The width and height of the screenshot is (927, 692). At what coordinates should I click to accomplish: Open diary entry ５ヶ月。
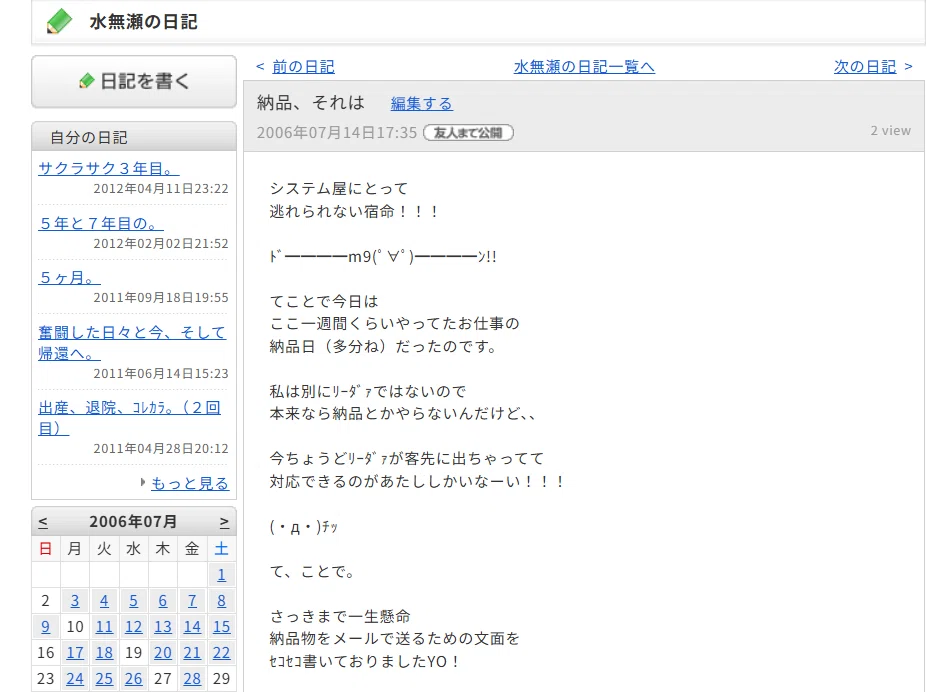[x=69, y=278]
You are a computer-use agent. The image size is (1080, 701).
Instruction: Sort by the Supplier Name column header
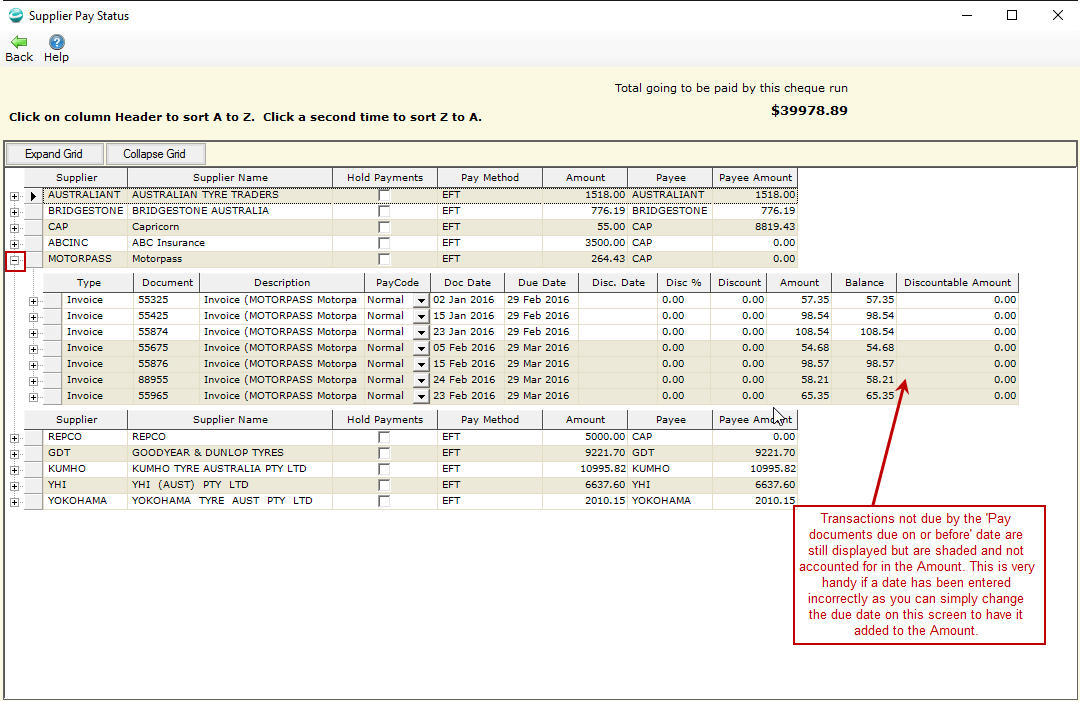230,178
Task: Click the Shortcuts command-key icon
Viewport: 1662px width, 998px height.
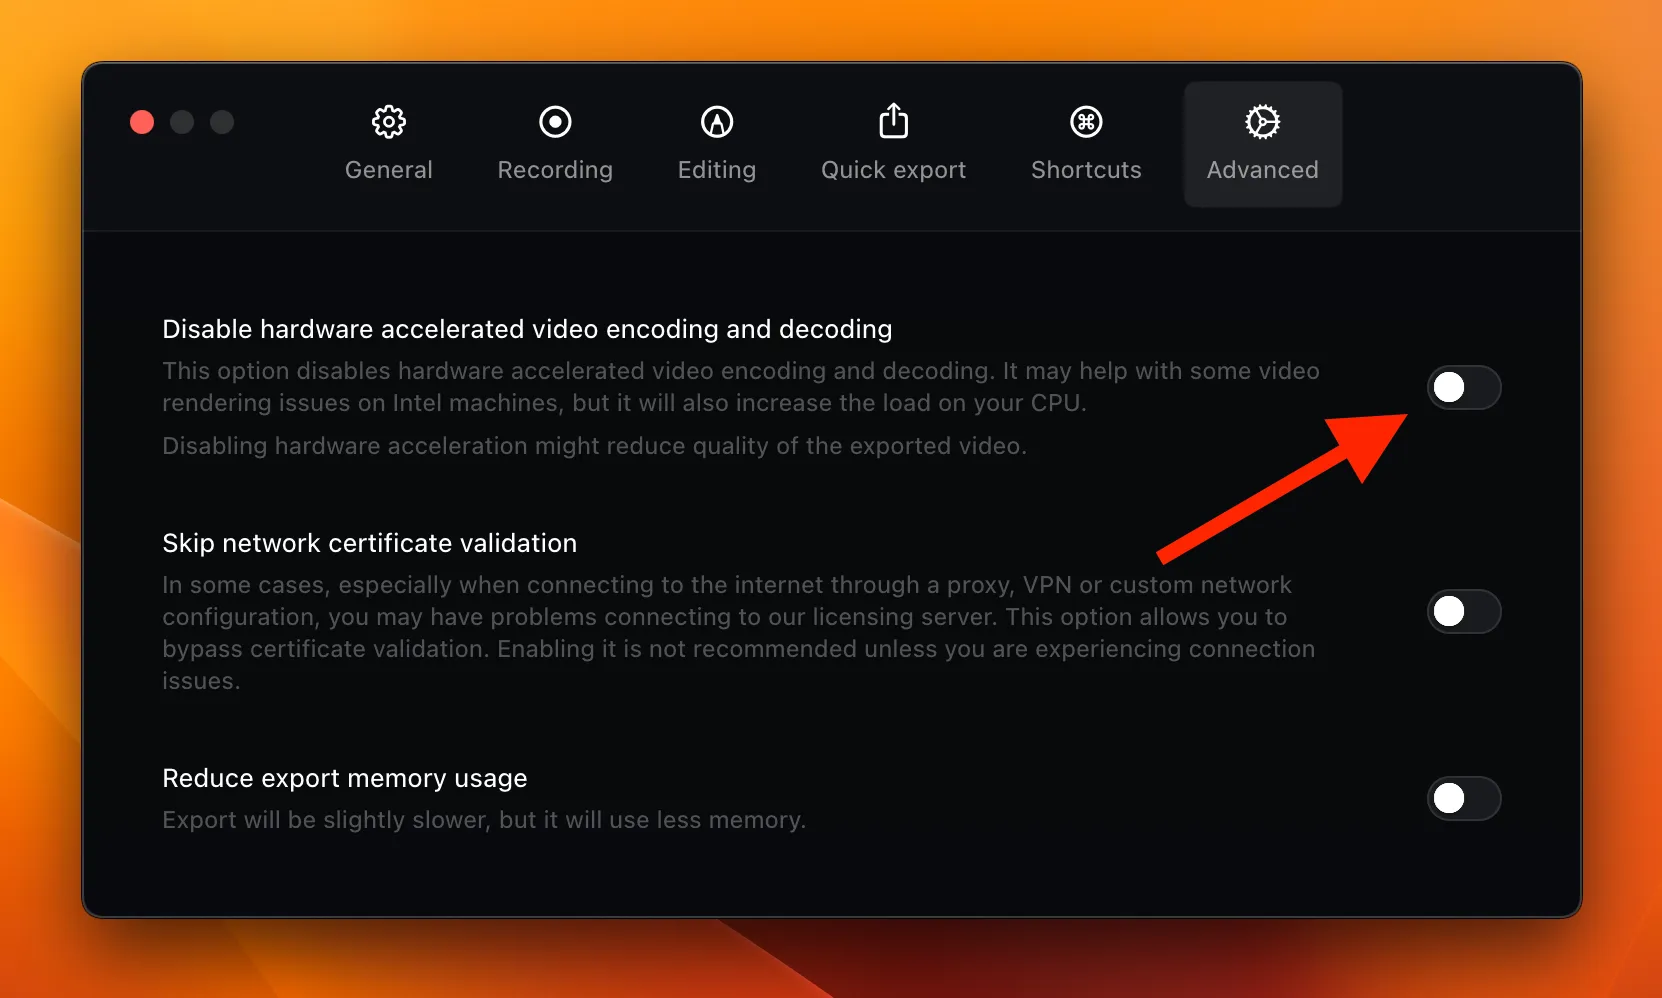Action: (x=1086, y=122)
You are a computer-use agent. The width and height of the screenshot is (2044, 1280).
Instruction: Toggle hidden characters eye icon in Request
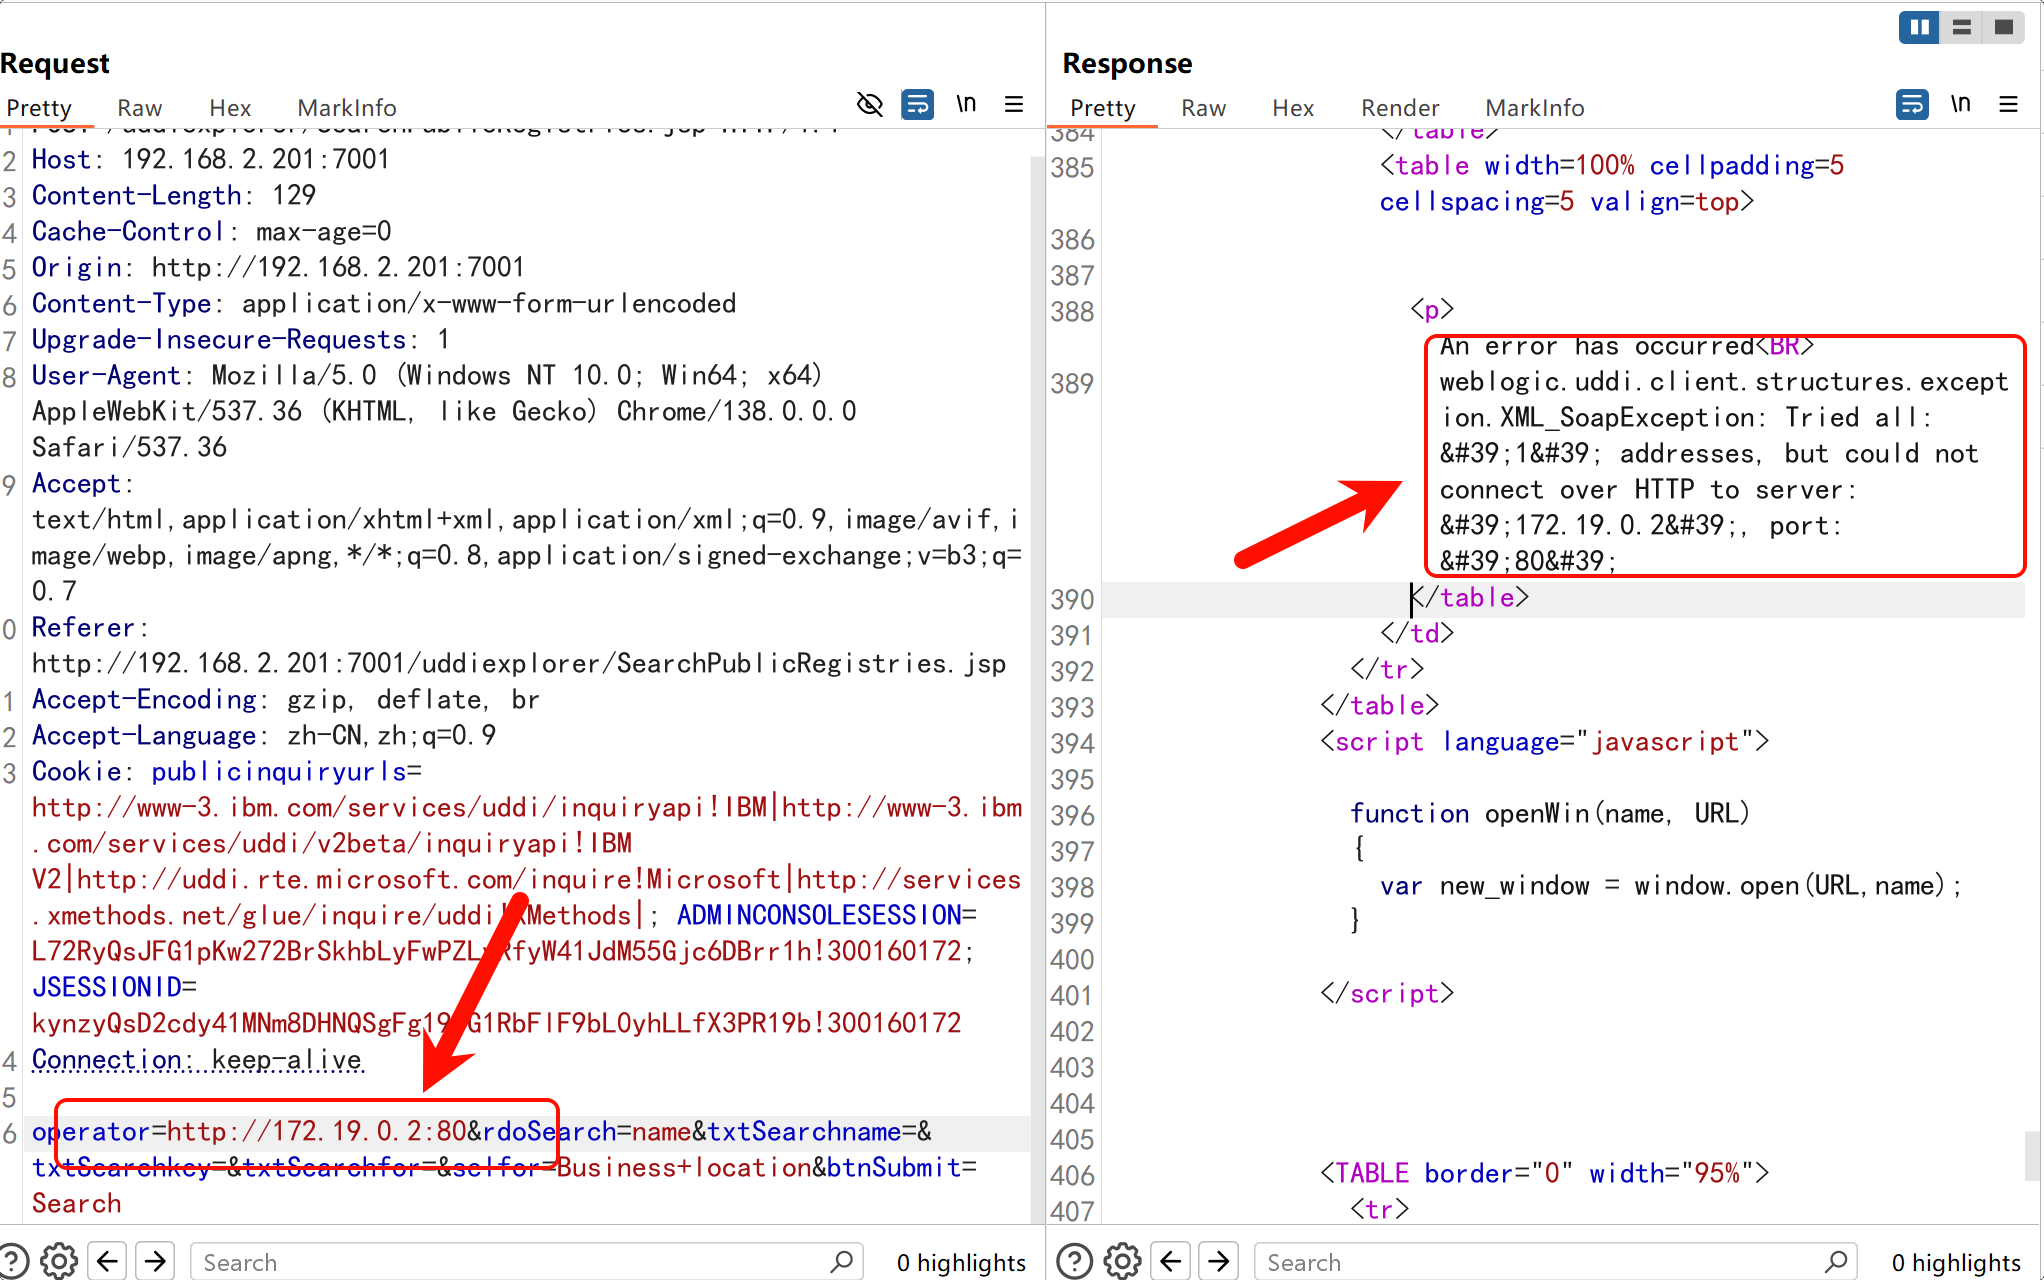869,105
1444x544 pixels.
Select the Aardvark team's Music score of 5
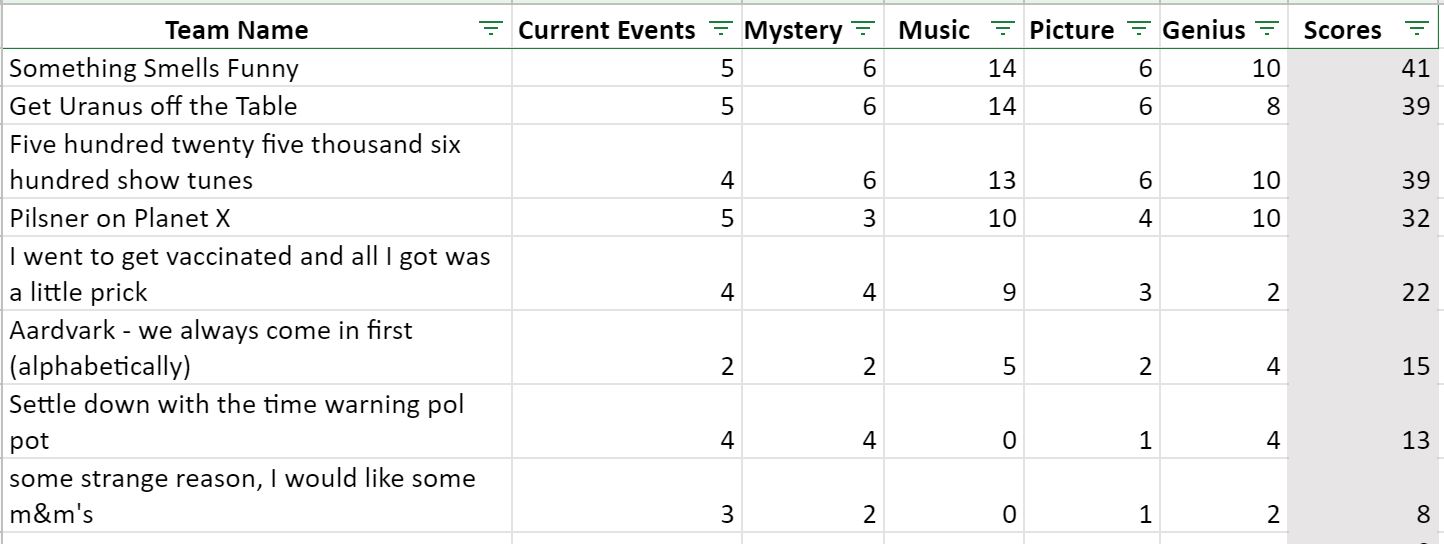[1008, 367]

● **Exercise prompt**: Reproduce word for word the stretch of the records from the line containing "Task: Click the Shortcuts command-key icon" through the end of the records, leaving out the pictures.

● **Output for this exercise**:
Task: Click the Shortcuts command-key icon
Viewport: 1662px width, 998px height.
Action: (x=1086, y=122)
You are a computer-use agent. The width and height of the screenshot is (2044, 1280).
Instruction: Toggle hidden characters eye icon in Request
869,105
1444x544 pixels.
Select the Aardvark team's Music score of 5
[1008, 367]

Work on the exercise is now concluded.